» 06/06/2011 09:59 ISRAEL-SYRIA Protests continue on the border at Golan, 23 killed yesterday by Israeli fire Hundreds of Syrian and Palestinian demonstrators tried to cross the border on the day of "Naksa" - the anniversary of the Arab defeat in the Six-Day War. More protests likely in the coming day.
Damascus (AsiaNews/Agencies) - For the second consecutive day, dozens of Syrian and Palestinian demonstrators gathered today near Israeli border posts in occupied Golan Heights, close to the Majdal Shams. Yesterday on the day of “Naksa” (the Arabic term for Israel’s victory in the Six-Day War), hundreds of Syrian and Palestinian protesters tried for several hours to breach the barbed-wire border. According to the Syrian authorities, 23 people were killed in the clashes and 350 were injured. Israel says that these figures are “greatly exaggerated'' and accused Syria of having triggered the tension in Golan to divert international attention from the repression of the popular protests that have been ongoing in the country for month.

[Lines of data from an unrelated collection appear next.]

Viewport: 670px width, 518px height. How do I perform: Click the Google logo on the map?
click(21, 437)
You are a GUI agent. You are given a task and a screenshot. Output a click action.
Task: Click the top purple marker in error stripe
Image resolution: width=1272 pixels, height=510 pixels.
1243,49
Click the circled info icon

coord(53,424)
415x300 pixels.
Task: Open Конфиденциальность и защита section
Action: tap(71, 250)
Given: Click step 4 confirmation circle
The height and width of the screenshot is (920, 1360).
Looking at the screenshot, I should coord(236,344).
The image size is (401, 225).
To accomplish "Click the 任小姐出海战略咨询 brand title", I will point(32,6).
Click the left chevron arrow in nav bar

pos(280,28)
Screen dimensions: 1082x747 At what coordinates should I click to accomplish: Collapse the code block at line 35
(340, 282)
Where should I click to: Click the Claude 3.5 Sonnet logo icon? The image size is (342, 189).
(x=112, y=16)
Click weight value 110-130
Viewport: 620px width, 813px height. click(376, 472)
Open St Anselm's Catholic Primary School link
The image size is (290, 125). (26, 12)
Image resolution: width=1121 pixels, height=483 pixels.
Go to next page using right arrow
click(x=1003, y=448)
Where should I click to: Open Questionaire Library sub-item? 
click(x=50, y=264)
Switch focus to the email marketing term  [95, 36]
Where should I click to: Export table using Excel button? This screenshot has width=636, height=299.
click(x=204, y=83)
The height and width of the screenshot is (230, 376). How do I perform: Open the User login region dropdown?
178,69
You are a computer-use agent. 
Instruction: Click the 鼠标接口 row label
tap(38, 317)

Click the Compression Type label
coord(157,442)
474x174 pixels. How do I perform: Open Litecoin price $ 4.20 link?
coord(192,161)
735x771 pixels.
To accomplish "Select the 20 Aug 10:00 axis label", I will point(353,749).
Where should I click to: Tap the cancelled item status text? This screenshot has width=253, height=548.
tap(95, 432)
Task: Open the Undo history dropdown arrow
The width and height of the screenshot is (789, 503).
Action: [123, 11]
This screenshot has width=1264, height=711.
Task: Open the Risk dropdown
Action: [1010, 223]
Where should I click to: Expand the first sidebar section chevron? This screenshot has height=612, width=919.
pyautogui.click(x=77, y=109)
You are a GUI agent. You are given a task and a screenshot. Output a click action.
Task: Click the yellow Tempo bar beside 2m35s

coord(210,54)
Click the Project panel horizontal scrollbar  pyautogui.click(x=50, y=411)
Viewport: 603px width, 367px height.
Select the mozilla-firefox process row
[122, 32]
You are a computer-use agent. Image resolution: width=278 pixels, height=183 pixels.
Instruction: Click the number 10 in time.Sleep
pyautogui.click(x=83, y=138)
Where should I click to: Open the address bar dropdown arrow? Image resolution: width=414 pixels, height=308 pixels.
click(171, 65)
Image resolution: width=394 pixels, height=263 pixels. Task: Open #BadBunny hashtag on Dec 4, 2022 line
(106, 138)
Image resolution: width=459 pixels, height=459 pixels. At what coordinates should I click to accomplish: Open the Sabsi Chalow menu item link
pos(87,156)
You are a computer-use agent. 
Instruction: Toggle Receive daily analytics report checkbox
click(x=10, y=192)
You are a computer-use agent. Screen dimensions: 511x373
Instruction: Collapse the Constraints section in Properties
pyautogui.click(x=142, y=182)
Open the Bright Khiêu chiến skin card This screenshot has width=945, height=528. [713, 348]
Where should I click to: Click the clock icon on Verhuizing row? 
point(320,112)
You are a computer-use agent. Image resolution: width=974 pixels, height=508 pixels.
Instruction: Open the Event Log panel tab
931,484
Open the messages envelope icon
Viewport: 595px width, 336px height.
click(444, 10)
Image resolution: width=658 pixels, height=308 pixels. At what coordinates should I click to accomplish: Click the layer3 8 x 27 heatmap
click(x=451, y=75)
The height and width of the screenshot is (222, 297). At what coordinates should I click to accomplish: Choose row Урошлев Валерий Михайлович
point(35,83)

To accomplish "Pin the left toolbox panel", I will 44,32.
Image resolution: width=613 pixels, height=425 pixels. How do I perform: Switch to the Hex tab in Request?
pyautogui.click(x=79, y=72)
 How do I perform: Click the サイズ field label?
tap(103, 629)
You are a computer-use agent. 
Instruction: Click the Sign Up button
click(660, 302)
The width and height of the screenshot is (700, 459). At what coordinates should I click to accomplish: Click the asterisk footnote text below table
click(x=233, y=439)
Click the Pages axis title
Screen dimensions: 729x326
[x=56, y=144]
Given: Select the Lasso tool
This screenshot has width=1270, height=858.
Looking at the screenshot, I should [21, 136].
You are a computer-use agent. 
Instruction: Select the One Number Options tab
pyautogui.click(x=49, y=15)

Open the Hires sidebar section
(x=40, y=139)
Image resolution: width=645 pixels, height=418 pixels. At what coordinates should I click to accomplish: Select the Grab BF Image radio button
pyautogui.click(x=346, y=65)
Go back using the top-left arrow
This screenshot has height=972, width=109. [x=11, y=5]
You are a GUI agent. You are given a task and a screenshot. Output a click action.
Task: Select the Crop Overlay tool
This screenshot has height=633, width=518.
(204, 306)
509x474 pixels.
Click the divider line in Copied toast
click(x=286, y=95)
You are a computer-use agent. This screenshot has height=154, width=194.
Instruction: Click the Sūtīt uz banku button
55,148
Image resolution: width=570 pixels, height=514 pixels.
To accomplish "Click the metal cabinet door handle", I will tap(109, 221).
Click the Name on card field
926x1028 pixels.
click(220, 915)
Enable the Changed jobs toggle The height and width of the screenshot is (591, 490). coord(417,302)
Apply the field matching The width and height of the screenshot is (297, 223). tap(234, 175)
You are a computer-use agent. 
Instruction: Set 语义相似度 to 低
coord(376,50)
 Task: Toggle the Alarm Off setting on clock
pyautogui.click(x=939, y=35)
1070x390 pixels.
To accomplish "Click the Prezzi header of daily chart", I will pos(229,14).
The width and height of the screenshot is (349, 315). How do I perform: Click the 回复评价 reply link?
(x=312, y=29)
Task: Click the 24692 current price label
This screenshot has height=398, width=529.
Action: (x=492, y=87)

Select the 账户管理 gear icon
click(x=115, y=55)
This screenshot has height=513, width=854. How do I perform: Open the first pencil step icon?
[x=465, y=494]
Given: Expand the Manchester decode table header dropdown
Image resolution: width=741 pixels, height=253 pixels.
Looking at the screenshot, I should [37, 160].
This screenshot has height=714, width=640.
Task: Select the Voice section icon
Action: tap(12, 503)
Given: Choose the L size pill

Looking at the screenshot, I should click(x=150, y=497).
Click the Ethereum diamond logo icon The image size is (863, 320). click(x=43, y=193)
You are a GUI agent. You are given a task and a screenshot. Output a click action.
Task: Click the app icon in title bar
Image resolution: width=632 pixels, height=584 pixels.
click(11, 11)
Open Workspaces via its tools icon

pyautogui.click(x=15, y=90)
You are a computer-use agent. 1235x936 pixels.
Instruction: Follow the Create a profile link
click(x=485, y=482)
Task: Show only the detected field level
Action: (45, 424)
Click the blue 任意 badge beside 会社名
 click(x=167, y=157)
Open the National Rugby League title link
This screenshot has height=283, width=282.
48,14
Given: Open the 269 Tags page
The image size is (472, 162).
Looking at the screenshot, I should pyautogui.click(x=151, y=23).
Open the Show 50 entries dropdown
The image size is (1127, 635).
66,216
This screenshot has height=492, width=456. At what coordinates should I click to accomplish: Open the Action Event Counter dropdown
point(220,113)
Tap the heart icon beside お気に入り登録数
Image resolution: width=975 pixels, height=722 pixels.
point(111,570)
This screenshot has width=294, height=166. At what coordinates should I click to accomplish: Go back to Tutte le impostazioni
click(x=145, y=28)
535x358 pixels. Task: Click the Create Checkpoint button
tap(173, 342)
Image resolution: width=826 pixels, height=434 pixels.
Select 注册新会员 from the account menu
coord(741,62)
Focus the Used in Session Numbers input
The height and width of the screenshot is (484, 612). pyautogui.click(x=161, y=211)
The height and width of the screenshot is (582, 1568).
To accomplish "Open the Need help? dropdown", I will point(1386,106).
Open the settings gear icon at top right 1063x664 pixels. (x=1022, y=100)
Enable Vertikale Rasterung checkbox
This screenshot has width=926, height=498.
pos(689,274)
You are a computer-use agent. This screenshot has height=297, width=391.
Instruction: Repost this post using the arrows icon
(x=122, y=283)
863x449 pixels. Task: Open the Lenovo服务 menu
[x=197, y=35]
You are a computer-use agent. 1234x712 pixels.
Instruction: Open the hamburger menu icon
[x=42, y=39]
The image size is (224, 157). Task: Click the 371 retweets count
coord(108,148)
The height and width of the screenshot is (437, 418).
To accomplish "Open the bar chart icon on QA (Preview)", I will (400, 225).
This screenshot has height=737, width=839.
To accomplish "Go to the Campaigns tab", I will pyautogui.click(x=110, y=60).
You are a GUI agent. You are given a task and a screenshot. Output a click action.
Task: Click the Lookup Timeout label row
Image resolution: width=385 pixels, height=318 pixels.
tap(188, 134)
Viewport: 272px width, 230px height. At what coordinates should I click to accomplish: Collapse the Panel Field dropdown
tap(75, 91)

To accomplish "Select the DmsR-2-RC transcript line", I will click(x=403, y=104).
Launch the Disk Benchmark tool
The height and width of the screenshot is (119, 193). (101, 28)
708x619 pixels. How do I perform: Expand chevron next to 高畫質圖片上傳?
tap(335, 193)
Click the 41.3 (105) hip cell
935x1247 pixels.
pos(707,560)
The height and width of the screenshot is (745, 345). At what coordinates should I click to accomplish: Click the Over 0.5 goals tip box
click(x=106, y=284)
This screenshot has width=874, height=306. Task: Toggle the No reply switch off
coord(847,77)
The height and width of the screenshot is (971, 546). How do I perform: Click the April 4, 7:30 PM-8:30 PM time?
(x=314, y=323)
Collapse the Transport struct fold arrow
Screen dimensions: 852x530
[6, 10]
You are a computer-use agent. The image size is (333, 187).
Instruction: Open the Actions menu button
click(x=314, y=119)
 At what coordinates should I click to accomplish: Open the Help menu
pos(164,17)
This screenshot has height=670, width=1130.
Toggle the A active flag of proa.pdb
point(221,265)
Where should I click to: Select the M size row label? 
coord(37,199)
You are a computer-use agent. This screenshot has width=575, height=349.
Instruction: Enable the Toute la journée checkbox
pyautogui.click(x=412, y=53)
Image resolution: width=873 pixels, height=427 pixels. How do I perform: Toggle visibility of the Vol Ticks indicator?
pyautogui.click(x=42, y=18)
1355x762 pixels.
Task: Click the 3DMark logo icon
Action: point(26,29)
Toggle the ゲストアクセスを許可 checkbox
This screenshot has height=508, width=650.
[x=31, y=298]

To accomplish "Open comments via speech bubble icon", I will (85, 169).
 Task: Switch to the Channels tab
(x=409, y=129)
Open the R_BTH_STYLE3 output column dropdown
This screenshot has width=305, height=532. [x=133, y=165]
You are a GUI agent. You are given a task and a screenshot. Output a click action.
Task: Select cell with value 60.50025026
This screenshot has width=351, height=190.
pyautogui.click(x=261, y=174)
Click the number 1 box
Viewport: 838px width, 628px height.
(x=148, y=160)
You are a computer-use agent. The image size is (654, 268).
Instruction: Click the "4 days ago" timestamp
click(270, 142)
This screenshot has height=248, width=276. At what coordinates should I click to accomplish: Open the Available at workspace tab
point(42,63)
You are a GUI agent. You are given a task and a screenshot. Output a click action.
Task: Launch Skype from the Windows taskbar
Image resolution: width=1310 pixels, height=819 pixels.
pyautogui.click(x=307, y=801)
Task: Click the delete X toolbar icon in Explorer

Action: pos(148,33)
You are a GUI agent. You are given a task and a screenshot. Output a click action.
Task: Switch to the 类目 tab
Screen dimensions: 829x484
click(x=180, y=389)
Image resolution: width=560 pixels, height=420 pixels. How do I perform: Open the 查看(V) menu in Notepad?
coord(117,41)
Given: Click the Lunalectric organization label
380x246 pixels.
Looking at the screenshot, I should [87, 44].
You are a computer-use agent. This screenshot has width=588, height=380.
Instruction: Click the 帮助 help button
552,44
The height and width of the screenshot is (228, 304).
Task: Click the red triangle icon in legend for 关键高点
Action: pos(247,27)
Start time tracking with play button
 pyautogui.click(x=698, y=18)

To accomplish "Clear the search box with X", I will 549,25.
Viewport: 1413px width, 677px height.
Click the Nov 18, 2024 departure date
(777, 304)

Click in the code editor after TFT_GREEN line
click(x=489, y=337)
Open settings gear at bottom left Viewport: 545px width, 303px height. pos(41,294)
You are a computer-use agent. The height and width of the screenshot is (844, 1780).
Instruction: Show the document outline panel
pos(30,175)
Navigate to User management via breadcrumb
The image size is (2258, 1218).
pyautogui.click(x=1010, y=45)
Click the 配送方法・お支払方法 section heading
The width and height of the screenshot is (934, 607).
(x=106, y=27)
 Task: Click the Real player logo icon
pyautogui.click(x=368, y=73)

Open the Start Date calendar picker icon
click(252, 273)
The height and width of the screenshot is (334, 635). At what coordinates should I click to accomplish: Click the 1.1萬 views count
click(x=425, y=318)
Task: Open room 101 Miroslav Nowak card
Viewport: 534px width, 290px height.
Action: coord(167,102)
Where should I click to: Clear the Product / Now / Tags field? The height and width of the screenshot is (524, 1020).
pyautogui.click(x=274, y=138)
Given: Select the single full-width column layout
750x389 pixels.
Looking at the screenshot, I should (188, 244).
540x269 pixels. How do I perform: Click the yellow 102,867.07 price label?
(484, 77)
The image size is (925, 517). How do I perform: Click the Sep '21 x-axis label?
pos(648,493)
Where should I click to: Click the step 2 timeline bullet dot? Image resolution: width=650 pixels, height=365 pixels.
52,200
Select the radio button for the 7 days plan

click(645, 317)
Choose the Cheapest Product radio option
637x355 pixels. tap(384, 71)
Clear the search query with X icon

The Israeli army said soldiers opened fire "with precision" on the legs and feet of those who tried to breach the border. The explosions of an antitank mines, set off by Molotov cocktails, caused most of the casualties. None of the protesters managed to cross the border, unlike the events that occurred on 15 May, the day when the Palestinians remember the "Nakba” - or catastrophe – which refers to the establishment of the Israeli State.
The comments in Israeli newspapers point out the difficulty of the situation. “The Israeli approach seemed designed to be self-defeating. The IDF is trapped between two contradictory goals: preventing the border from being breached and Israeli sovereignty from being impinged upon (though that is controversial in itself, as the rest of the world doesn't recognize the Golan as Israeli land), and keeping enemy casualties to a minimum when civilians are involved,” wrote Haaretz. The Jerusalem Post warns: "All observers are united in the belief that hostile elements will try to organize larger border incidents soon.”